How to Resist the Expanding Global Land Grab
The International Conference on Global Land Grabbing in Bogotá this week is a step towards strengthening alliances across social justice movements.
The length of the journey from the sun-scorched Malian lowlands to Colombia's sprawling high-altitude capital wasn't lost on Ibrahima Coulibaly, a longtime leader of the National Coordination of Peasant Organizations of Mali. He is one of 500 activists, academics, and policymakers from 69 countries converging in Bogotá this week to take stock of the state of global land grabbing and define tactics for the way forward.
"We have been engaged in the fight against land grabbing in our community for many years," offered Coulibaly. "And it is equally important for us to articulate our struggles at the international level to carry out the political work necessary to see change."
Mali made headlines as a hotbed of the global land grab in the wake of the 2008 food price crisis when massive tracts of its arable red earth were swept up by foreign investors. The ensuing rural devastation and displacement reflected a bleak new reality for peasant communities throughout the Global South. At the time, Mali had not passed a land law of its own, and a legal hangover from colonial times stipulated state ownership over land. So when foreign agribusiness came knocking, large-scale land deals were easily rolled out across the countryside. Mali's peasant movement resisted, winning a partial victory when it helped put forward agrarian legislation in 2017 that halted some of its most notorious land grabs. But the battle is far from over.
A critical way that local communities work to win back land is through social movements that are active at the global level.

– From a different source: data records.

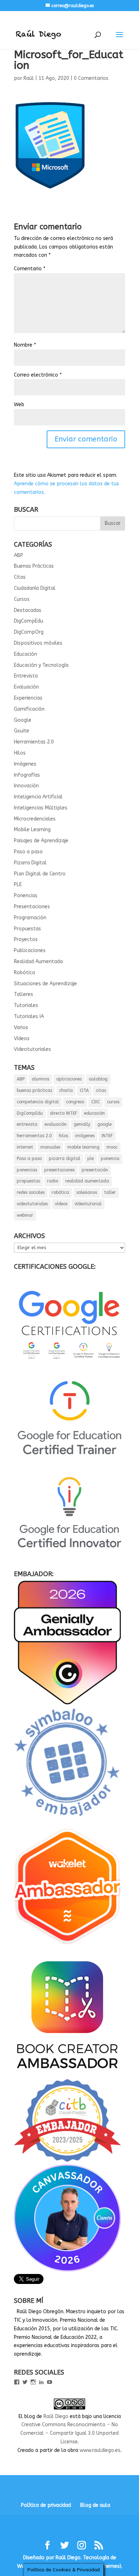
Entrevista (26, 676)
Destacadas (27, 610)
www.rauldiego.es (99, 2450)
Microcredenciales (35, 819)
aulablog (98, 1079)
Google (22, 720)
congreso (75, 1101)
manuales (50, 1147)
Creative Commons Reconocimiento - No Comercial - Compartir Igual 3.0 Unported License (69, 2433)
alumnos (40, 1079)
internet (25, 1147)
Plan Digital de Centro (40, 874)
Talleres (23, 994)
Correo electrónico (38, 375)
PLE (18, 884)
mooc (112, 1147)
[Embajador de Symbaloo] (67, 1819)
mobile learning (83, 1147)
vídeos (61, 1203)
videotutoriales (32, 1203)
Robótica (24, 973)
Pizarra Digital (30, 863)
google (104, 1124)
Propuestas (27, 929)
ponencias (27, 1169)
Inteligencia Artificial (38, 797)
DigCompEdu (28, 621)
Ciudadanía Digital (35, 588)
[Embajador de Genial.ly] (67, 1703)
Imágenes (25, 764)
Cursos (22, 599)
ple (90, 1158)
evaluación (56, 1124)
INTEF (107, 1135)
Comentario (29, 269)
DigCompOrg (28, 632)
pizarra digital (64, 1158)
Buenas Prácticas (34, 566)
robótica (60, 1192)
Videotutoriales (32, 1049)
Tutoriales (26, 1005)
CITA (84, 1090)
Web (19, 405)
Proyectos (26, 939)
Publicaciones (30, 950)
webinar (25, 1215)
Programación (30, 918)
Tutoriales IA (29, 1016)
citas (101, 1090)
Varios (21, 1027)
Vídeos (22, 1039)
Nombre (25, 345)
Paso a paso (28, 852)
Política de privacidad (46, 2505)
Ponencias (25, 896)
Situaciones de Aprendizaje (45, 984)
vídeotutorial (88, 1203)
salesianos (86, 1192)
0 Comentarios (91, 78)
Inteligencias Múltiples (40, 808)
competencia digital (38, 1101)
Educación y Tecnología (41, 665)
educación (94, 1113)
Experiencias (28, 698)
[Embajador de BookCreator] (67, 2075)
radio (52, 1181)
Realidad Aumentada (38, 962)
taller (110, 1192)
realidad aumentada (87, 1181)
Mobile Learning (32, 830)
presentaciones (59, 1169)
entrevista (27, 1124)
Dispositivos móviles (38, 643)
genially (82, 1124)
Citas (20, 577)
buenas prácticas (34, 1090)
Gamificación (29, 709)
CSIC (95, 1101)
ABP (18, 555)
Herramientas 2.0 (34, 742)
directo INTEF (63, 1113)
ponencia (110, 1158)
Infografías (27, 775)
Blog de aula (95, 2505)
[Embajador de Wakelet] (67, 1947)
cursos (113, 1101)
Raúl (29, 78)
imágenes (84, 1135)
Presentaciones (32, 907)
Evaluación (26, 687)
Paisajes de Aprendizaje (41, 841)
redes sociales (31, 1192)
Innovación (26, 786)
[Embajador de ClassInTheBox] (67, 2160)
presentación (95, 1169)
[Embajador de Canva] (67, 2270)
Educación (25, 654)
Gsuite (21, 731)
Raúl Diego (55, 2416)
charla (66, 1090)
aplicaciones (69, 1079)
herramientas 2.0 (34, 1135)
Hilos (20, 753)
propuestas (28, 1181)
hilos (63, 1135)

A decade after its apex, the global land grab has slipped out of the spotlight. Rather than having become any less of a problem, a growing number of activists and scholars argue that the current land rush is becoming increasingly complex and entrenched.
"While communities in many countries are still having their land expropriated for large-scale farming, there are also land grabs for energy, carbon, conservation, and infrastructure, with major impacts on livelihoods and human rights," said Ian Scoones, a professor at the University of Sussex.
"Today's land grabs overlap with the most dangerous issues on the planet, including a resurgence of authoritarian politics and the escalating climate crisis," he added.
Colombia is a microcosm of these dynamics, and its selection as the host country of the global gathering organized by the Land Deal Politics Initiative scholar-activist network carries significant political weight. In the 50 years of armed conflict that came to an end with the Colombian peace accord of 2016, some 8 million peasants and Indigenous peoples were displaced across 6 million hectares in multiple iterations of land grabs. Colombia's new government is amenable to resolving these damages; however, the process to implement comprehensive rural reform as outlined in the peace agreement has been arduous.
"Land grabbing, armed conflict, and climate change are interconnected in a cycle that deeply affects rural communities and the environment in Colombia," said Jhenifer Mojica, the minister of agriculture. "The concentration and hoarding of land has generated structural inequality, and is the main reason for violent conflict across the country. It has exacerbated the displacement of rural and Indigenous communities from their territory, so we must put into place policies that stop land grabbing and democratize land access to ultimately achieve peace and stability."
Puerto Gaitán, Meta, is one of many cases in Colombia where land grabs have reached a boiling point—resulting in a standoff between Mennonite settlers of European origin and the local Sikuani Indigenous peoples. According to the Mennonites, who have been in the area for less than a decade, the fertile earth of Puerto Gaitán is a promised land on which to grow corn and soybeans. For the Sikuani, however, these actions amount to an unequivocal land grab—made worse by existing agribusiness operations exporting "flex crops" like palm oil that can withstand market fluctuations because of their multiple functions as food, animal feed, and fuel.
The Sikuani people have filed a case with the government of Colombia, which, unlike some neighboring countries in Latin America, does not cap the amount of land foreigners can own. Even if the peace accords are able to stop internal land grabs, external ones loom large—making any real peace with justice all but impossible. At present, some 1.4 million hectares are controlled by 30 corporations.
"They are only interested in selling the harvest to make more money, but for us, this land is territory," said Jaime Ortiz, a Sikuani leader.
"We are asking the state to return our motherland back to us," added Héctor Estrada, who is also Sikuani.
A critical way that local communities work to win back land is through social movements that are active at the global level.
"Peasant movements play a key role in organizing the solidarity necessary to defend communities that are threatened by land grabs," explained Morgan Ody, a French vegetable farmer and general coordinator of La Vía Campesina. "This resistance often involves joining forces between Indigenous peoples, environmental organizations, feminist movements, and human rights defenders."
The International Conference on Global Land Grabbing in Bogotá this week is a step towards strengthening such alliances across social justice movements, as well as between movements and politically aligned researchers and policymakers. This gathering will help expose the grave risks of a new global land rush and explore options for collective resistance.